### Exercise requirements
Copy the data below verbatim, starting at its first line and ending at the line containing "Action: [118, 230]", with both of those lines included.

--- START Materials provided ---

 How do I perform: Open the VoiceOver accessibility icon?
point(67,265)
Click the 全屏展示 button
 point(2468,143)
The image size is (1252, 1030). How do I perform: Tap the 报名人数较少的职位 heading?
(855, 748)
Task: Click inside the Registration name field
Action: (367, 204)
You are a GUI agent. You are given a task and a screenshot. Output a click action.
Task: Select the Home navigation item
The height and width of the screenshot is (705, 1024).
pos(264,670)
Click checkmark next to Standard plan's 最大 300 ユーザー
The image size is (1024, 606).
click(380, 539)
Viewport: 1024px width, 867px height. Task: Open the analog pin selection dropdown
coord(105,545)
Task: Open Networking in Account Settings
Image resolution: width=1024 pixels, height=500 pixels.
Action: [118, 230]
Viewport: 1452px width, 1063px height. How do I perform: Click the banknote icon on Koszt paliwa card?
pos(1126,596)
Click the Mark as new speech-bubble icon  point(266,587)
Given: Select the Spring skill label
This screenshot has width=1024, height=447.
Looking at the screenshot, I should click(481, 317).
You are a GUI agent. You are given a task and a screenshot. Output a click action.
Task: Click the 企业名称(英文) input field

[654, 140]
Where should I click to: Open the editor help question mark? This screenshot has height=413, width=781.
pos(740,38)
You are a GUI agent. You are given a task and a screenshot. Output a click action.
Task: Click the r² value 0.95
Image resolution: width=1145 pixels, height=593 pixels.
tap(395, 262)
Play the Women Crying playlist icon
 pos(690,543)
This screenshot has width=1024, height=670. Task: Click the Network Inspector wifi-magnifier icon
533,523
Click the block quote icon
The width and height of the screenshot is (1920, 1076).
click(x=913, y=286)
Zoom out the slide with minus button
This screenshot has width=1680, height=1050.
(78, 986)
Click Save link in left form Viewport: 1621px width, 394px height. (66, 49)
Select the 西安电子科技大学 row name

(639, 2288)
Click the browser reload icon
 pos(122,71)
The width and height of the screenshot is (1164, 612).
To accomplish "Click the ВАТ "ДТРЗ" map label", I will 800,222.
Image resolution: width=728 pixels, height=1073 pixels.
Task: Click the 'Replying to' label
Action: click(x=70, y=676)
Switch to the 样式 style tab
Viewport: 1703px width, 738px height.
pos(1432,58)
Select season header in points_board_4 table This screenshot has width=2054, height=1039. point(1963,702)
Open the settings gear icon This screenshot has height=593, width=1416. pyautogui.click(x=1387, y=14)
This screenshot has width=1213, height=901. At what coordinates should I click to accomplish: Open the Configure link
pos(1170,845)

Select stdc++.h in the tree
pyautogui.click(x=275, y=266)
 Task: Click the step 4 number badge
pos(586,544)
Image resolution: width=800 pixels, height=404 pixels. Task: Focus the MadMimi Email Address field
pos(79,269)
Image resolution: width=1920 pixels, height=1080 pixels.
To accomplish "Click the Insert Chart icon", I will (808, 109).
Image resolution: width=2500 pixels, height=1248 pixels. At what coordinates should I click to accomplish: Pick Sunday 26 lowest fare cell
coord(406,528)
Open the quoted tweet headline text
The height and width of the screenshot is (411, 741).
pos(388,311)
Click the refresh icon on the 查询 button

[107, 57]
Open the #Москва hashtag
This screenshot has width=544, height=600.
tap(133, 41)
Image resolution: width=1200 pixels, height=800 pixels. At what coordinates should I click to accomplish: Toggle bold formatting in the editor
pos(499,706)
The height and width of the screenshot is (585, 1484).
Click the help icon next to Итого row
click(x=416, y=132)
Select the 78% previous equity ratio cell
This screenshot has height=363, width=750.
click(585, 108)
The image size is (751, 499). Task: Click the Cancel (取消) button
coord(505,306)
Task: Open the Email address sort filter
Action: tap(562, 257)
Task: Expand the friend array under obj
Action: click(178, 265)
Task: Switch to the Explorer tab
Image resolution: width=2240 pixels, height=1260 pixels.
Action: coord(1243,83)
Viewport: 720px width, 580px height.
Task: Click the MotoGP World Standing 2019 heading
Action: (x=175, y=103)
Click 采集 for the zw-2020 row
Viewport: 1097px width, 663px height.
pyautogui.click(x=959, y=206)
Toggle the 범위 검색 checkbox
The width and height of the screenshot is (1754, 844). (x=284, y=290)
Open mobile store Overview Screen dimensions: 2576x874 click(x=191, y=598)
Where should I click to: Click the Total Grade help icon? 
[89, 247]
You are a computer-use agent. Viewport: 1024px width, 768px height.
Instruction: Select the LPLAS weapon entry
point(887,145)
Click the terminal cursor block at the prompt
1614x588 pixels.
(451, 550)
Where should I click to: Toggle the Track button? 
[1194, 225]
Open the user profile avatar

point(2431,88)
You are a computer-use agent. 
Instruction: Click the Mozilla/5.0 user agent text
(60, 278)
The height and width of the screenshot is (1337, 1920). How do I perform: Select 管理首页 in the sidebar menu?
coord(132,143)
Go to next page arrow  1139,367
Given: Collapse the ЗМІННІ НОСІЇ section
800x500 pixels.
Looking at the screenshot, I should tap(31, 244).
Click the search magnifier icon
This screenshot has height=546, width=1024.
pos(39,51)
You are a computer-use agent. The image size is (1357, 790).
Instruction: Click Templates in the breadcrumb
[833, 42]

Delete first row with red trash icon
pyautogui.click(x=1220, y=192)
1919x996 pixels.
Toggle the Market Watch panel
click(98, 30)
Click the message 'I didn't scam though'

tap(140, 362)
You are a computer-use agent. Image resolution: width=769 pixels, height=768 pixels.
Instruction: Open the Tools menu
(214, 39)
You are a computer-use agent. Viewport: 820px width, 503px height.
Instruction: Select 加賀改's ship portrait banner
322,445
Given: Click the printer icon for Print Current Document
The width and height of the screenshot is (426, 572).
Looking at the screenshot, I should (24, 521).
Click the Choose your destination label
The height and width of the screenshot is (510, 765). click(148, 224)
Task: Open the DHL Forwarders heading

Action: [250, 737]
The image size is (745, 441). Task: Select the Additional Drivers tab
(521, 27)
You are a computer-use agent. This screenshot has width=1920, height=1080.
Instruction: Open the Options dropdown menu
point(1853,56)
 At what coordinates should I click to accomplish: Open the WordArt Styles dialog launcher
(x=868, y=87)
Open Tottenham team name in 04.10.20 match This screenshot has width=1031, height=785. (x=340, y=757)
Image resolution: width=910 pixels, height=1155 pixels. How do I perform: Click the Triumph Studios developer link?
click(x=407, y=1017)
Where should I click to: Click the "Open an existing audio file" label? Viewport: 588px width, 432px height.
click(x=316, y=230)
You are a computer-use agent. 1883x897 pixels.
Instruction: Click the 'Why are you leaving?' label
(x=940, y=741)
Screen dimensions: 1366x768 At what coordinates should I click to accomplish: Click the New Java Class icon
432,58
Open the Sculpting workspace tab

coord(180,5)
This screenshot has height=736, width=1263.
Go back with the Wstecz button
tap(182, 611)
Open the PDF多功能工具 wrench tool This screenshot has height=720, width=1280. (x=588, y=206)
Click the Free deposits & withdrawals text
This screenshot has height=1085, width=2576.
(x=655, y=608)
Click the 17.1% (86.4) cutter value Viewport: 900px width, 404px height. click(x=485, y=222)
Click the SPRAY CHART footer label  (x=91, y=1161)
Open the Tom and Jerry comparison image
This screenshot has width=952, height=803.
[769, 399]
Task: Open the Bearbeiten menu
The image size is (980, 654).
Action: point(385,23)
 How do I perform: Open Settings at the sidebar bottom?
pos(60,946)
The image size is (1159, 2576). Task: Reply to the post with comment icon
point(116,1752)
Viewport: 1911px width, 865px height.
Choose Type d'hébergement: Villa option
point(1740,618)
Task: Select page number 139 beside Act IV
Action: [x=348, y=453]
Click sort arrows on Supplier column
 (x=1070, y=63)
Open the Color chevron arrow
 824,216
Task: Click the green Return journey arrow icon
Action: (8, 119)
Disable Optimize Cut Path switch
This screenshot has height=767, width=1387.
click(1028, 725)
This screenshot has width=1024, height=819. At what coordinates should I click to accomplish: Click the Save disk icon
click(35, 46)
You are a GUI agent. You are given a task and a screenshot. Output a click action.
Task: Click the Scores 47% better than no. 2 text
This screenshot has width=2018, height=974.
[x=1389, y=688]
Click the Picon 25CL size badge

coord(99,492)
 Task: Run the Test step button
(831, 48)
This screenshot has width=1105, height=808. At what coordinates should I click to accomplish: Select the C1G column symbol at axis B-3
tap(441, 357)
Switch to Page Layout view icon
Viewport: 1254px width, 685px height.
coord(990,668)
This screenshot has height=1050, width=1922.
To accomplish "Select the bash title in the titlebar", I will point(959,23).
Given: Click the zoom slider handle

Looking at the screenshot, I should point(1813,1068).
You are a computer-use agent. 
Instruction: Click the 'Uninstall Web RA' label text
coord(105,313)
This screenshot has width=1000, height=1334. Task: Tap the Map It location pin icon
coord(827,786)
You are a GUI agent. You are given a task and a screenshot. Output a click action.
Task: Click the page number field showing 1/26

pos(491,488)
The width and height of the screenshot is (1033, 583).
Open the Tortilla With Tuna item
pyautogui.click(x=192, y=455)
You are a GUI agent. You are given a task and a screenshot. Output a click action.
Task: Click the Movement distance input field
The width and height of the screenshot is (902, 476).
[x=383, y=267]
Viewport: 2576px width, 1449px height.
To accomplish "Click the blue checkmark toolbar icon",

--- END Materials provided ---

### Worked solution
 How do I perform: Open the VoiceOver accessibility icon?
point(67,265)
Click the 全屏展示 button
 point(2468,143)
The image size is (1252, 1030). How do I perform: Tap the 报名人数较少的职位 heading?
(855, 748)
Task: Click inside the Registration name field
Action: (367, 204)
You are a GUI agent. You are given a task and a screenshot. Output a click action.
Task: Select the Home navigation item
The height and width of the screenshot is (705, 1024).
pos(264,670)
Click checkmark next to Standard plan's 最大 300 ユーザー
The image size is (1024, 606).
click(380, 539)
Viewport: 1024px width, 867px height. Task: Open the analog pin selection dropdown
coord(105,545)
Task: Open Networking in Account Settings
Image resolution: width=1024 pixels, height=500 pixels.
Action: [118, 230]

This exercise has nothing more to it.